Seven months into the U.S. wheat marketing year, the actual performance versus the expectations of U.S. wheat demand and prices has been muted at best.
The marketing year started with optimism as hard red winter (HRW) wheatproduction declined by 88 MBU year-over-year, as planted acres declined to the lowest in modern history.
Further optimism emerged as Russian production declined by 555 MBU year-over-year, and EU production declined from 2017. The dominating thought was that global demand for protein will shift export business to the U.S., which would lower supplies and raise prices. Below, we offer a few reasons why this scenario has not developed.
FOB Spreads Favoring Russia Over HRW
Supported by a weak Russian ruble and the desire to own hard currency, wheat FOB spreads between Russian and Houston Gulf HRW has continually favored Russia. The FOB differential between the U.S. and Russia has perplexed many analysts as it was believed that exportable Russian wheat supplies were going to be low, and that the U.S. would win back export demand after a historic 2017/18 Russian wheat crop and export program. To date, this has not occurred as Russian exporters have been aggressively booking export business.
Registered Stocks Telling a Supply-Driven Story
Looking at the weekly exchange registered stocks, there is a reason that the HRW futures are trading at weak levels against SRW and HRS. Total HRW exchange stocks are at record levels while HRS and SRW continue to decline.
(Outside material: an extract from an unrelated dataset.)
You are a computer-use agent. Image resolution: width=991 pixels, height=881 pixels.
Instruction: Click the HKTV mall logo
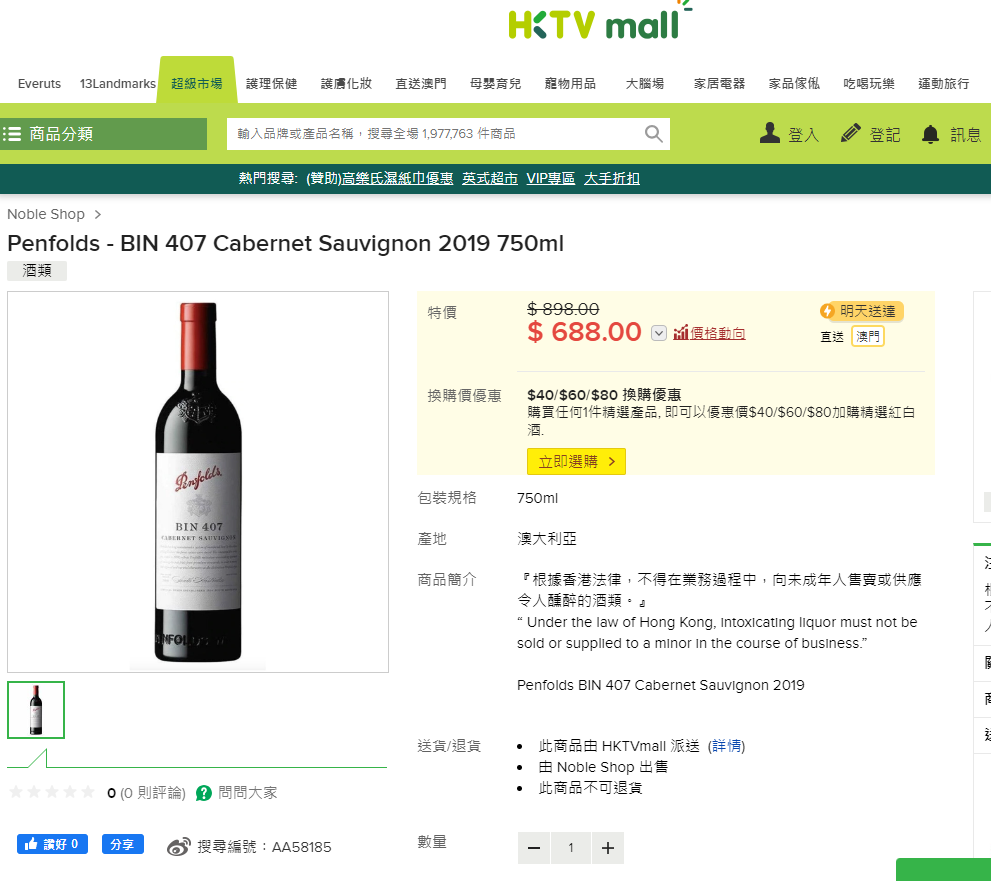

While the carry structure helps keep HRW supplies “in the bin,” the lack of export volume continues to suppress the demand side of the equation making HRW a negative spot for the 2018/19 U.S. wheat program.
A strong U.S. dollar versus the Russian ruble combined with a 400 MBU carry-in of Russian wheat, which was the largest since 2011, continues to suppress HRW exports. Without a material change in the global protein related export structure to simulate demand for U.S. wheat, HRW should remain bearish compared to the other U.S. wheat classes as supplies remain accommodating.